Exploring water transport in membrane electrode assemblies for CO₂ electrolyzers via multiphysics modeling

Abstract

The long-term operation of CO₂ electrolyzers using membrane electrode assemblies (MEAs) is limited by challenges related to water management. However, the water balance in CO₂ electrolyzer cells still has not been fully understood, and conflicting observations have been reported in the literature. In this study, a one-dimensional non-isothermal multiphysics model of an exchange MEA CO₂ electrolyzer with a Tokuyama A201 anion exchange membrane is developed to investigate the role of different physical and chemical phenomena on the water balance. The relative contributions of these processes vary with current density and membrane transport properties, which shift the dominant water transport mechanism in the cell.
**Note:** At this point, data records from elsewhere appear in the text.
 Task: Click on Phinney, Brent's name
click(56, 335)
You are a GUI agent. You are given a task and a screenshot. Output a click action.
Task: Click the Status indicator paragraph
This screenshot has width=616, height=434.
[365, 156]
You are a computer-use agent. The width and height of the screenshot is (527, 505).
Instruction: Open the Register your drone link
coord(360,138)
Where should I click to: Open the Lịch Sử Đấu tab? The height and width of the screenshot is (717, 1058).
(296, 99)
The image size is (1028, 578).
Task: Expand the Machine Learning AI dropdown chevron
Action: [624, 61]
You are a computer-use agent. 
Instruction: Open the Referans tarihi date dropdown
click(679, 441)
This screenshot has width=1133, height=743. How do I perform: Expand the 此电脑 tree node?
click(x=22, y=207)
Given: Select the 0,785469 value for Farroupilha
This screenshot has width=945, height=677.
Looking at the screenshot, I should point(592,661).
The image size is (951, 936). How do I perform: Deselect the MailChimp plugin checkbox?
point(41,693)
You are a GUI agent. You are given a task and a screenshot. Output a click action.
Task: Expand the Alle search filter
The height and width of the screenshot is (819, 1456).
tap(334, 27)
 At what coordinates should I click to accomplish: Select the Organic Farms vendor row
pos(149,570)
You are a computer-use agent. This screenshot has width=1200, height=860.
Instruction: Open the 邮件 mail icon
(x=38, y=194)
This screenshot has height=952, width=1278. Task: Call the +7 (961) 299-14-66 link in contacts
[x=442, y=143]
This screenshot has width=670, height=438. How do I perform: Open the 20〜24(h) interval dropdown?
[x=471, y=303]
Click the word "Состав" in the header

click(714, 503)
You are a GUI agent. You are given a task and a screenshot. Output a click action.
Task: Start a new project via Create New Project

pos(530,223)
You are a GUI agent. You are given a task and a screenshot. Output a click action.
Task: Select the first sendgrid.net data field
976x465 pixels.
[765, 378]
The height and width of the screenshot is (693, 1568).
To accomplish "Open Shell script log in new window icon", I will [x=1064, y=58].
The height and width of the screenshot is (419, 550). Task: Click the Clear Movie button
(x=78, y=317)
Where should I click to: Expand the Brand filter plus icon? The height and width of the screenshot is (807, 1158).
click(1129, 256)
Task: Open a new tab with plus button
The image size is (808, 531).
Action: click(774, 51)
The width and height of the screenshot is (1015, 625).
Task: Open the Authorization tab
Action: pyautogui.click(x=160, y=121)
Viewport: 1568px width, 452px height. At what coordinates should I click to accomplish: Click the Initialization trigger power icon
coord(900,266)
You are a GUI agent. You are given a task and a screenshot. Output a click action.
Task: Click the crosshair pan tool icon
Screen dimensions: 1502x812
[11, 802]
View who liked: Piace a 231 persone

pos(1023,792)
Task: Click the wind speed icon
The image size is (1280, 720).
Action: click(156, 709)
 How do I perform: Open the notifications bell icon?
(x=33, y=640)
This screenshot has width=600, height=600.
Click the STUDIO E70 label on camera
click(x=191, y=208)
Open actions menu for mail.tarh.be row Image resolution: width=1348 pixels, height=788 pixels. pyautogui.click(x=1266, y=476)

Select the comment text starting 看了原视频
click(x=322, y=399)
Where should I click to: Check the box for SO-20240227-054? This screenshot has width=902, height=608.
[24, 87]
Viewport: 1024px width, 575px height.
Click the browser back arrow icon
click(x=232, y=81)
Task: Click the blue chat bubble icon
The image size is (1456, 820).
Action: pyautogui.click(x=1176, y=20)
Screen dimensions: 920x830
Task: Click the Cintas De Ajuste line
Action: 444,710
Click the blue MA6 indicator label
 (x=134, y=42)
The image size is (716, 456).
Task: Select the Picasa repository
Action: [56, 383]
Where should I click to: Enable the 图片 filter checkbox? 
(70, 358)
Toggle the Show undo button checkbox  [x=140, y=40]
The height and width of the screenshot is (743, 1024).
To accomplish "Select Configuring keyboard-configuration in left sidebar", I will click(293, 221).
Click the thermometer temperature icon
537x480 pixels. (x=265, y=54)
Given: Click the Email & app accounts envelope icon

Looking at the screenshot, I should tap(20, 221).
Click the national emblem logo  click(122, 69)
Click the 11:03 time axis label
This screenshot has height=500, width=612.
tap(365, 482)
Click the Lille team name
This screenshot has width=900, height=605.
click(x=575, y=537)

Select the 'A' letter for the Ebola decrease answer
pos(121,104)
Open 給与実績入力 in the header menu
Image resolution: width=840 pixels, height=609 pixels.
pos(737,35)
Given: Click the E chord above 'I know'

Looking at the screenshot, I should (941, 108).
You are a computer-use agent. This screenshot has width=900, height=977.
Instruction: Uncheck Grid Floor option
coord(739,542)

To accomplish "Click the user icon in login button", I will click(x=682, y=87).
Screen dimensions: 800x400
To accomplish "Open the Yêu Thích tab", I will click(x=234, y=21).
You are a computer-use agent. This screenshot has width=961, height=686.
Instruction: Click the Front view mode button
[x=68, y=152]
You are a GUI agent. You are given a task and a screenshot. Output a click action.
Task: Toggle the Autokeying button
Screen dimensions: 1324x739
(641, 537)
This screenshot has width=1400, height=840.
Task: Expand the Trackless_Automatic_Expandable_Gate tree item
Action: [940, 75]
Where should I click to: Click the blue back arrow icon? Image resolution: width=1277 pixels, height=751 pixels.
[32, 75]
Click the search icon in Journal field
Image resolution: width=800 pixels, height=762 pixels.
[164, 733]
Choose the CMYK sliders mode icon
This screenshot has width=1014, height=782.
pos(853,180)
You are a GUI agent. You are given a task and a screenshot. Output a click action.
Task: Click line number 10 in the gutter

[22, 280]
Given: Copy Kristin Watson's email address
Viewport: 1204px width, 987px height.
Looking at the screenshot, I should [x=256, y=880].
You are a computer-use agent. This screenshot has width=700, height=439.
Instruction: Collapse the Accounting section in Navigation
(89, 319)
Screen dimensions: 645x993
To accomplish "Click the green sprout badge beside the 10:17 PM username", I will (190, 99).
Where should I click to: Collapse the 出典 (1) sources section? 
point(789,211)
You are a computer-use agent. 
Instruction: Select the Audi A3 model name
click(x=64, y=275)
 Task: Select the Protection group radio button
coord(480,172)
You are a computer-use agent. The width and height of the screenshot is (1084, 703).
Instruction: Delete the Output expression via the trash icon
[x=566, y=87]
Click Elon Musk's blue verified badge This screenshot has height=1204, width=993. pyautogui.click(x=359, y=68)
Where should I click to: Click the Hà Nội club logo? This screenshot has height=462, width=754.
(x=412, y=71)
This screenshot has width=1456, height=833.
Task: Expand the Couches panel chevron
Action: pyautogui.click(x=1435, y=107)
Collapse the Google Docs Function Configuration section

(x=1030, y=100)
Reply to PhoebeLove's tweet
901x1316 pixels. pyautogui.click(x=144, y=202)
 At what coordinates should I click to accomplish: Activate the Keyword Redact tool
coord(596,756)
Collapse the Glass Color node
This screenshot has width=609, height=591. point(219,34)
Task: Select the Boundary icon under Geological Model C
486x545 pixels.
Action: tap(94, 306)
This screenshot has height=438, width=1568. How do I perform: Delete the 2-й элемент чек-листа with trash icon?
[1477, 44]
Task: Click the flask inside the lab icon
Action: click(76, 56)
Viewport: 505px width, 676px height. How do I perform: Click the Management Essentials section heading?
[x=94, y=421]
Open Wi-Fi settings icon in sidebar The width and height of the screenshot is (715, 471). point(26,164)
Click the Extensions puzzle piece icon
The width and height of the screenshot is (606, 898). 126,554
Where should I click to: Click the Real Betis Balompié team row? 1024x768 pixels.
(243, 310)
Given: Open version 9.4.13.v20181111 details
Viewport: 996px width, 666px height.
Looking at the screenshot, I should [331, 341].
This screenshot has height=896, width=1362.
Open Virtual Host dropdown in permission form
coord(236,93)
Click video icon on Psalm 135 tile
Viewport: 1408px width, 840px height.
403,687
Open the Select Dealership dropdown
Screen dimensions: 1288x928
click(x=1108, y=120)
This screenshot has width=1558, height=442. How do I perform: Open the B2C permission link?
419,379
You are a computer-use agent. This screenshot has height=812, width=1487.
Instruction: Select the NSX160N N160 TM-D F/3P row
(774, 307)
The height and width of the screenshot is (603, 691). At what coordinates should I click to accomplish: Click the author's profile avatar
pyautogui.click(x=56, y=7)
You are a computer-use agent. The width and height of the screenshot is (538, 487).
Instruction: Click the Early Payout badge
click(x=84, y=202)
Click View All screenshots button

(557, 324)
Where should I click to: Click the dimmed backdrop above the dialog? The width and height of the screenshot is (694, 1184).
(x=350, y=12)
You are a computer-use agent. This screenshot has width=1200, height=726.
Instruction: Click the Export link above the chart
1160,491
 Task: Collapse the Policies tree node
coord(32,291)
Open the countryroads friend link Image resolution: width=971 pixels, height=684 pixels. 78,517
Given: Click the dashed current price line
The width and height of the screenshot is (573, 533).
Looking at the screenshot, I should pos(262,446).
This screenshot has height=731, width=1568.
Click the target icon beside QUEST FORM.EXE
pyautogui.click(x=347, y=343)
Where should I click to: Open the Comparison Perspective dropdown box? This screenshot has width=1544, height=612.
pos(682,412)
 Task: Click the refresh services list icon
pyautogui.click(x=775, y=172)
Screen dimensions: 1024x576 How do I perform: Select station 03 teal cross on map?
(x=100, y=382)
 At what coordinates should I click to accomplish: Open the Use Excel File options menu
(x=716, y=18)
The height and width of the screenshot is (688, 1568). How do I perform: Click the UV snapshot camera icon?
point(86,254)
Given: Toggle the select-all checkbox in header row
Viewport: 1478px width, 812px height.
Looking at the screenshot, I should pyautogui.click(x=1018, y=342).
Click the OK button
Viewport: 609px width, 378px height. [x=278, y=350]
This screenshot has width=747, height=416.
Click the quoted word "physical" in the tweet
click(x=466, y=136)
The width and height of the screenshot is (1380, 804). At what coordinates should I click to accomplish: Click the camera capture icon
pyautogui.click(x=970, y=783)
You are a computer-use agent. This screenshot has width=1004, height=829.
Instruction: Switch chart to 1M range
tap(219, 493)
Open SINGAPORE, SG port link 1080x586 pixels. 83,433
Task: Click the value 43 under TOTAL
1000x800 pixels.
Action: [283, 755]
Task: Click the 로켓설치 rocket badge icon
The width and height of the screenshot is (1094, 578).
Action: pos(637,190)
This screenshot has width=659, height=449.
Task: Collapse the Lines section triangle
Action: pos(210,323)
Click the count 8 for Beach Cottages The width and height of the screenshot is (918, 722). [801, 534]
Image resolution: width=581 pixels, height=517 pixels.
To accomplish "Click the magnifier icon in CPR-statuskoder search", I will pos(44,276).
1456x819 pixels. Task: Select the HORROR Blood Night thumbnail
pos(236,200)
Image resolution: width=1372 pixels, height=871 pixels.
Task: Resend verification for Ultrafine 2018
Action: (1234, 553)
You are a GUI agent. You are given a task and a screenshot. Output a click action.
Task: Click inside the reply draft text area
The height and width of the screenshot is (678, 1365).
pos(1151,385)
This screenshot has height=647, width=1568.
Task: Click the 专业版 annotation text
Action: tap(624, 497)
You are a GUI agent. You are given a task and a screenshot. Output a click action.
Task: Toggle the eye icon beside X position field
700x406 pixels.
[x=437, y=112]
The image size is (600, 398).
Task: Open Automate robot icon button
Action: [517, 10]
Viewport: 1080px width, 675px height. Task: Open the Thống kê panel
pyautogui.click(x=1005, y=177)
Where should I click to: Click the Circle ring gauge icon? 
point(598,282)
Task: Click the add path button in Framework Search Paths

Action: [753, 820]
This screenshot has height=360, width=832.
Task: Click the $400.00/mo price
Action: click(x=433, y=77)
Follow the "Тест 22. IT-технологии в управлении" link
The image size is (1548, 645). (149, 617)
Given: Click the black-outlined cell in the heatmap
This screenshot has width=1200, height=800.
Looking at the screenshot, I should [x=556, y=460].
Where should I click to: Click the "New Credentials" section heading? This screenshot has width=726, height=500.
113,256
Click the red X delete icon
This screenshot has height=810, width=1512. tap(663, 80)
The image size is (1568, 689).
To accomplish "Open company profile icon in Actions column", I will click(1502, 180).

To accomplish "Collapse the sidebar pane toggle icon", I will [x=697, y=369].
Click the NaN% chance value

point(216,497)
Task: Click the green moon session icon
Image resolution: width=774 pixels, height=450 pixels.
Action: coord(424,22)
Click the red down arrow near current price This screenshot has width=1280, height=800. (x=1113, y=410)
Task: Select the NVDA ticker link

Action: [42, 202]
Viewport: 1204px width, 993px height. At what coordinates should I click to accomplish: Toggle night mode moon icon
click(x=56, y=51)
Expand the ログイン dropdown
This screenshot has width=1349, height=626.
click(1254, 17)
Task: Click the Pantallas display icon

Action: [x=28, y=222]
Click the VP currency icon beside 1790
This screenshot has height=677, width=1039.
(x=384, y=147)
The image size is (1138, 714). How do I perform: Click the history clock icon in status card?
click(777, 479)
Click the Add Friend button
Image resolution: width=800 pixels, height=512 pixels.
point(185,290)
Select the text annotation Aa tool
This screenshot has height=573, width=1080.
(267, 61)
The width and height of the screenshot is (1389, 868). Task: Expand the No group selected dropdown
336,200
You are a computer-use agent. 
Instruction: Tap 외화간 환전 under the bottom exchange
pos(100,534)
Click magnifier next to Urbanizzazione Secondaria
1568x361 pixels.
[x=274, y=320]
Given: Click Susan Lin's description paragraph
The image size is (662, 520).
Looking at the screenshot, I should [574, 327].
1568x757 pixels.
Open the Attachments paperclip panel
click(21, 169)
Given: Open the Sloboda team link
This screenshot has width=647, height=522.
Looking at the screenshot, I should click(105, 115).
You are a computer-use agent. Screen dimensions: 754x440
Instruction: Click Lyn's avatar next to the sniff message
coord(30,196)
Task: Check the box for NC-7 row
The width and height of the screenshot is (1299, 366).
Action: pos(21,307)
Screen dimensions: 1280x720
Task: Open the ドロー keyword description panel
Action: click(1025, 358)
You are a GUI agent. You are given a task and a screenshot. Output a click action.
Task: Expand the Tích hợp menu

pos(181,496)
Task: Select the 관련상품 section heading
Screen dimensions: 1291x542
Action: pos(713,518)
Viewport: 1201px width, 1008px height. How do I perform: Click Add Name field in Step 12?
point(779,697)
Our results highlight the significant contribution of homogeneous reactions, particularly OH⁻, to the water balance across the membrane. At low currents (i < 130 mA cm⁻²), homogeneous buffer reactions dominate the water balance and result in net water production near the catalyst layer. At higher currents (i > 130 mA cm⁻²), the flux is governed by electro-osmotic drag and a temperature gradient over the cathode gas diffusion electrode (GDE) with their relative contributions depending on membrane properties. Homogeneous buffering can re-emerge as the dominant mechanism at high currents if the hydroxide ion concentration in the membrane increases, for example under CO₂-limited cathode conditions, allowing hydroxide ions to react with depleted bicarbonate near the anode.